Eventually will be able to perform statistical analysis on the
distributions of crossing times for a given population and compare with
output from [PopSyCLE](https://github.com/jluastro/PopSyCLE/). For now,
here’s a toy example assuming perfect mass reconstruction

``` python
# Generate example observed counts with a bump

min_bin = 1
max_bin = 10
bin_edges = np.linspace(min_bin,max_bin,20)  # Assuming bins from 1 to 10
bin_centers = (bin_edges[:-1] + bin_edges[1:]) / 2


a = 200 # normalization (Proxy for overall count of FFPs)
index = -2 # power law index (FFP Power Law Index)
bump_position = 6 # position of bump in x (PBH mass)
bump_height = 20 # extra counts at position of bump (PBH counts)
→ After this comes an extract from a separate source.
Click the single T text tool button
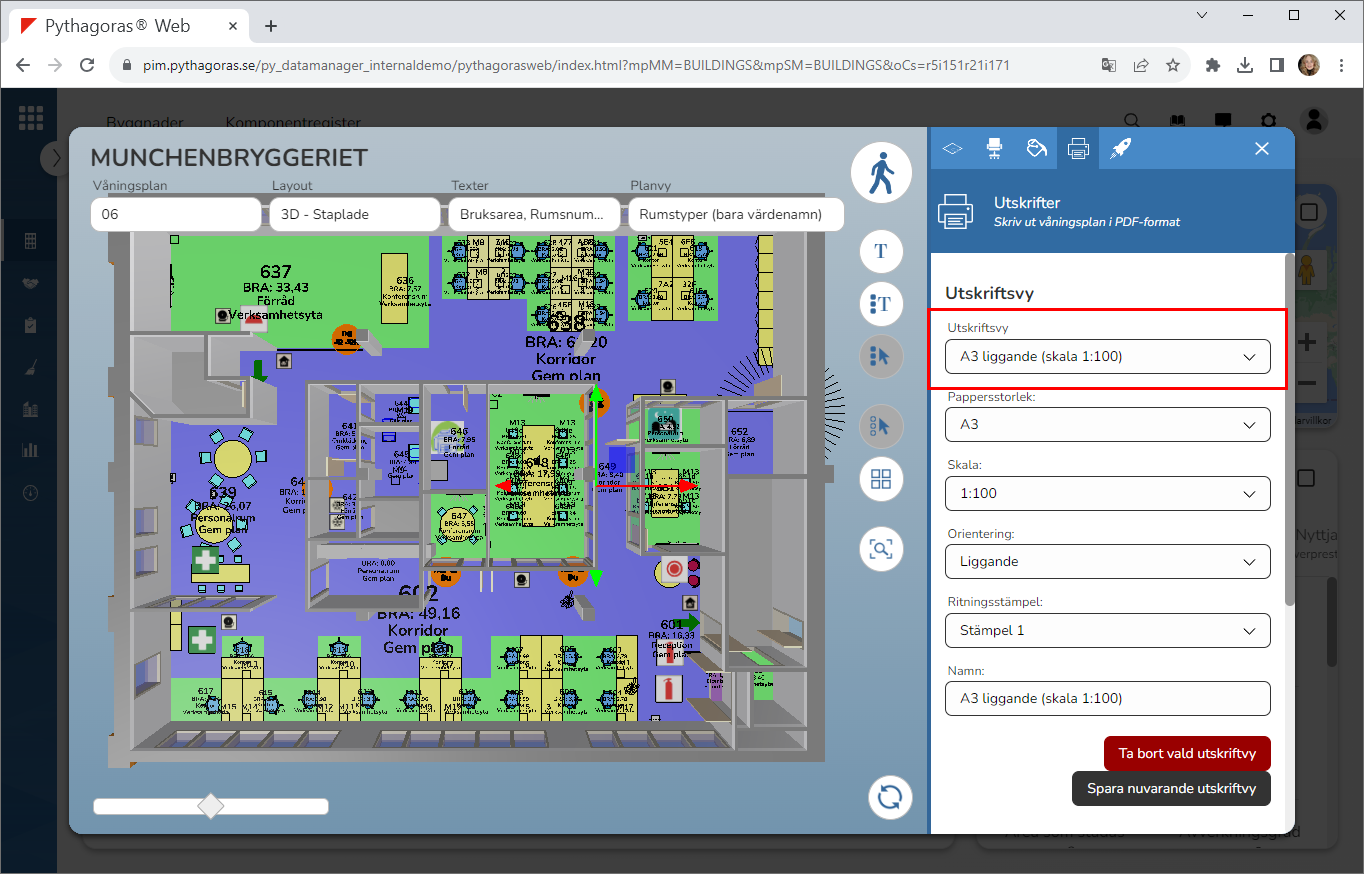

observed_counts = generate_observed_counts_with_bump(bin_centers, a, index, bump_position, bump_height)
optimized_params = get_MLE_params(bin_centers, observed_counts)

expected_counts_opt = generate_observed_counts_with_bump(bin_centers, *optimized_params)

print("Optimized parameters: a = {:.2f}, index = {:.2f}, bump_position = {:.2f}, bump_height = {:.2f}".format(*optimized_params))
print("True parameters: a = {:.2f}, index = {:.2f}, bump_position = {:.2e}, bump_height = {:.2f}".format(a, index, bump_position, bump_height))
```

    Optimized parameters: a = 217.97, index = -2.10, bump_position = 6.16, bump_height = 16.85
    True parameters: a = 200.00, index = -2.00, bump_position = 6.00e+00, bump_height = 20.00

``` python
# Plot the observed counts and the initial/optimized expected counts
plt.figure(figsize=(6, 4))
# plt.subplot(121)
plt.bar(bin_centers, observed_counts, alpha=0.7, label="Observed", width=np.diff(bin_edges))
plt.plot(bin_centers, power_law(bin_centers, a=a, index=index), label="Null Hypothesis", color='r', linewidth=2)
plt.plot(bin_centers, expected_counts_opt, label="MLE Params", color='g', linewidth=2)

plt.xlabel("Bin center")
plt.ylabel("Counts")
# plt.yscale("log")
plt.legend()
plt.title("Observed Counts vs Initial Expected Counts")


plt.tight_layout()
plt.show()
```

![](index_files/figure-commonmark/cell-8-output-1.png)

``` python
# Calculate the likelihood ratio test statistic
lr_statistic = llr_test(bin_centers, observed_counts)

# Calculate the p-value using a chi-square distribution
p_value = chi2.sf(lr_statistic, df=2)  # Two degrees of freedom for the difference in number of parameters

# Print the results
print("Likelihood ratio test statistic:", lr_statistic)
print("p-value:", p_value)
if p_value < 0.05:
    print("The null hypothesis is rejected at the 95% significance level.")
else:
    print("The null hypothesis is not rejected at the 95% significance level.")
```

    Likelihood ratio test statistic: 30.39002044699052
    p-value: 2.517044579761756e-07
    The null hypothesis is rejected at the 95% significance level.